6 апреля Дантон был избран в Комитет общественного спасения. Теперь благодаря ему монтаньяры там будут иметь преобладающее влияние. Таким образом Дантон стал лидером монтаньяров в Конвенте.
Не в первый раз Робеспьера отодвигали на вторые роли. Но с Дантоном у него не было никаких счетов. Он понимал, что Дантон может сделать то, что Робеспьеру не под силу. Он объяснял это тем, что четыре года ведет утомительную борьбу, а Дантон сравнительно недавно вступил в бой, еще не устал, полон энергии.
Робеспьер знал спою задачу. Руководить борьбой в Конвенте – сейчас, не его дело, с этим успешнее справится Дантон. Но быть теоретиком партии – это по плечу только Робеспьеру. Обосновать и суммировать, доказать несостоятельность, непоследовательность линии жирондистов, убедить, что они-то и являются настоящими сторонниками Дюмурье – это было его прямой обязанностью.
И 10 апреля Робеспьер выступает с речью в Конвенте. После этого выступления «болото» стало медленно склоняться влево, а жирондисты, кажется, впервые поняли всю серьезность нависшей над их партией опасности. Для монтаньяров речь Робеспьера стала манифестом.
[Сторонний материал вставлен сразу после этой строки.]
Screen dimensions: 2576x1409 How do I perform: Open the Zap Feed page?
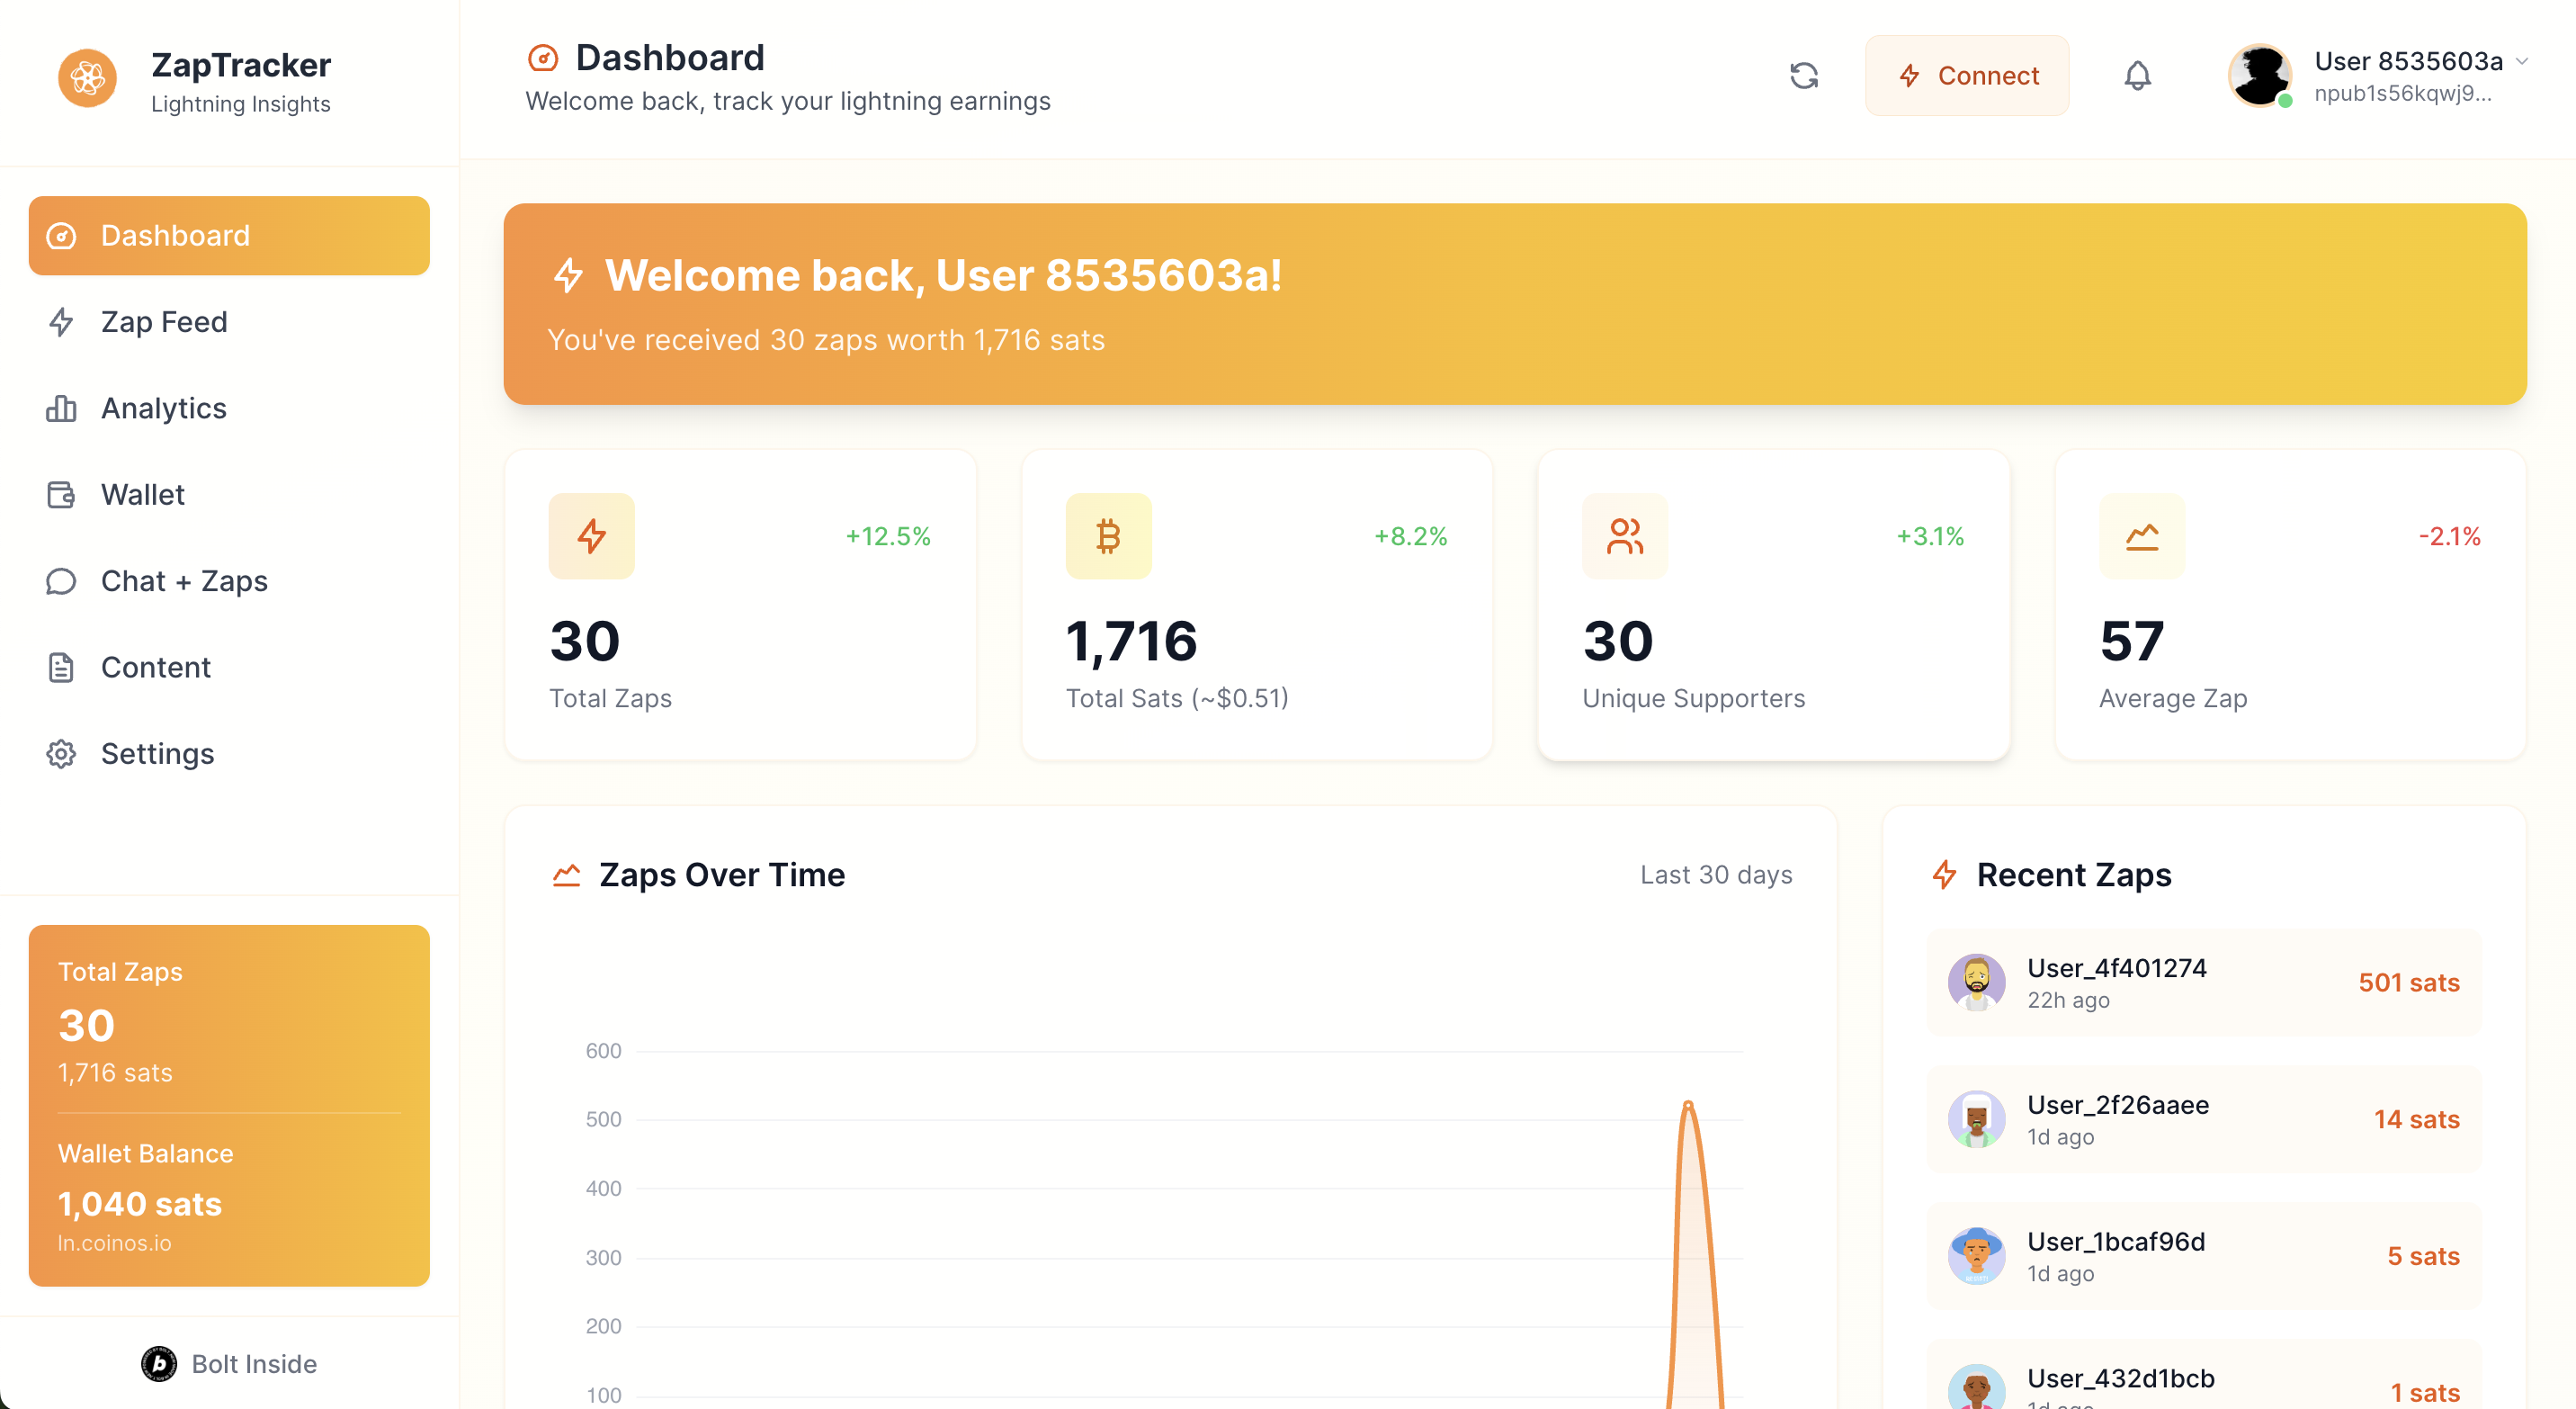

* * *Но чтобы революция могла сделать еще один шаг, недостаточно было разоблачить Жиронду. Стране требовалась новая конституция. И Робеспьер разработал «Декларацию прав человека», которая была принята Якобинским клубом. Эту декларацию монтаньяры противопоставили доктрине Кондорсе и жирондистов.
Ключевым моментом обеих программ был вопрос о собственности. Жирондисты утверждали, что всякий человек волен распоряжаться по своему усмотрению личным имуществом и личными капиталами. Робеспьер же заявлял, что собственность есть принадлежащее каждому гражданину право располагать той частью имущества, которая гарантирована ему законом. Отвечая жирондистам, Робеспьер говорил:
– В глазах всех этих людей собственность не зиждется ни на каком нравственном принципе. Отчего ваша декларация прав делает, по-видимому, ту же ошибку в определении свободы, первого из благ человека, священнейшего из данных ему природою прав? Мы справедливо сказали, что пределами свободы служат права других: отчего же не применили вы этого принципа к собственности, которая есть учреждение социальное, как будто вечные законы природы менее ненарушаемы, чем договоры людей? Вы увеличили число статей, чтобы обеспечить пользованию собственностью наиболее широкую свободу и никак не определили природу и законность собственности; таким образом, ваша декларация представляется написанною не для людей, а для богатых, для скупщиков, для спекулянтов и тиранов.
Уже в конституции Робеспьер закладывал основы для тех ограничительных мер, которые могут быть применены против скупщиков и спекулянтов. Он узаконивал те санкции, которых громко требовал Париж. Это служило предпосылкой грядущего союза монтаньяров и «бешеных».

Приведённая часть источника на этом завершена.